Table of Contents
How to build
go build hustior.go
What does it do?
hustior tries to hide all of your home directory except the folders you specify as the program arguments and it will hide all other processes.
If you call hustior with no arguments it will start a bash and you will be in your home directory. But your home directory will be empty. Don't worry your file won't be deleted. They are just not visible from this bash (and all their child processes).
When you call hustior with the argument "/home//path1/path2" it will be the same as above except that you have one directory in your home: "path2". "path2" will contain all the subdirectories and files that it also contains outside of the hustior started bash.
When stopping the hustior started bash all files saved in the home will disappear. Except they were stored in a mounted directory. Like e.g. "path2" from the example above. With the parameter "-exec" you can pass a program name that the bash will execute as a command. This allows you also to add parameters to the program. As a downside the program needs to be blocking or the bash will end and with it the desired program.

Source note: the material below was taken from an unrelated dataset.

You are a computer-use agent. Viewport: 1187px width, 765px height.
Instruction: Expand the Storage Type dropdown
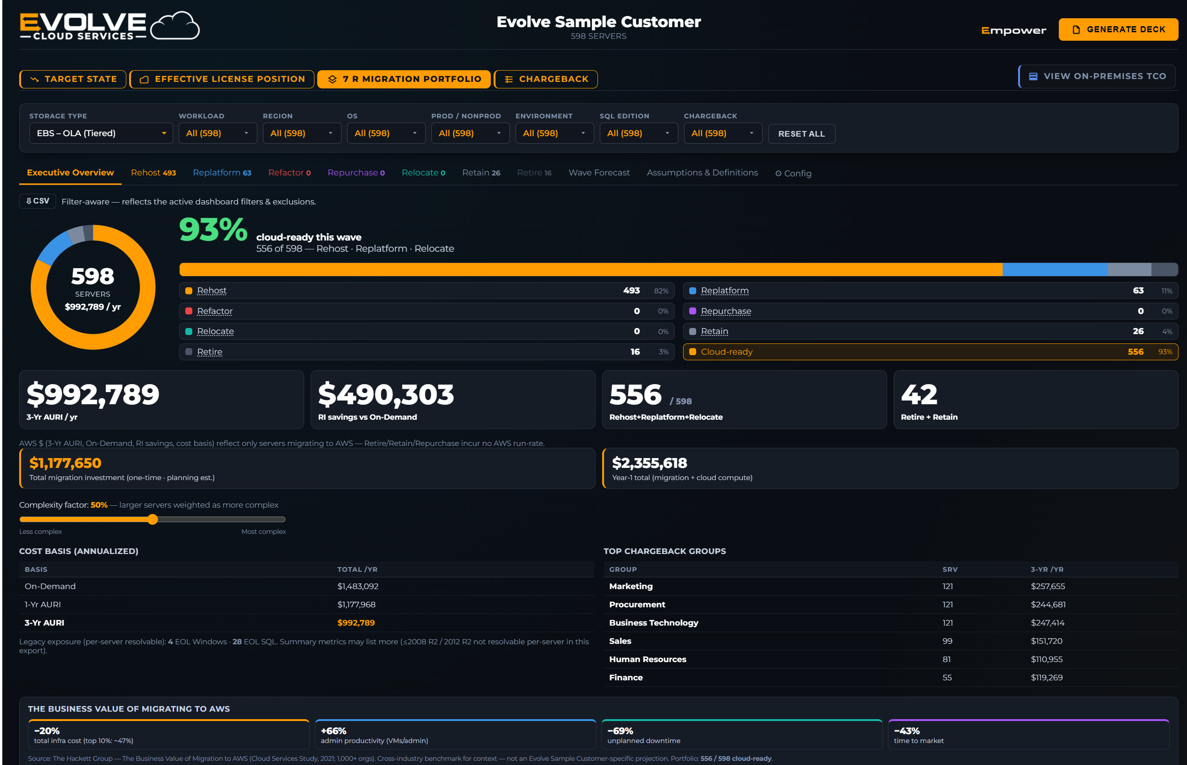coord(101,133)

With the parameter "-configFile" you can specify a file that contains one or all of the previous mentioned configurations. Use "-printConfigSample" to get a sample.
I've added an additional parameter "AdditionalBindings" that is only available via a config file. With that you can specify additional files and folders that should be visible in the container.
When to use
Use it when you want to get an extra line of defense before executing software or surfing on a site when everything should be OK. E.g. you start software like NodeJS, VisualCode, Eclipse, ... All this software is created by well known companies/organisations and used by millions of people. It should be safe to use. But one malicious/infected plugin and an attacker has access to all your mails/picutures/videos/documents. See https://xkcd.com/1200/.
The idea of hustior is to allow programs like Eclipse only access to its binary and its workspace. There is no need to access my mails or my holiday pictures.
When not to use
hustior is not battle hardened. Do not use it when you expect to get attacked. E.g. you execute a script/binary downloaded from a shady website.
In this case use a virtual machine on a spare PC that you nuke regularly.
Also don't call hustior as root. You should have absolutely no doubt about the software you execute as root.
The temp filesystem used is only 200MB. Storing more in your home isn't possible. When you want to store larger files give a directory as an argument and store the files there.
The started programs have full network access and can even access ports opened by other processes.
The processes started by the hustior bash aren't isolated from attacks outside. E.g. an attacker made it to your machine and runs in your user context (not restricted by hustior) and you start a browser from the hustior bash. The attacker can see the browser.
Setuid won't work. As a normal user you can only map your own user id. Per default "an unmapped user ID is converted to the overflow user ID"(http://man7.org/linux/man-pages/man7/user_namespaces.7.html). So in the restarted hustior all files that belonged to root will belong to nobody (when nobody has the overflow user ID). I haven't found a way to fix this when starting the bash. So in the bash the setuid programs like ping or Chrome sandbox won't start as the don't belong to root.
Please also note that hustior is currently tested only on Ubuntu 17.10.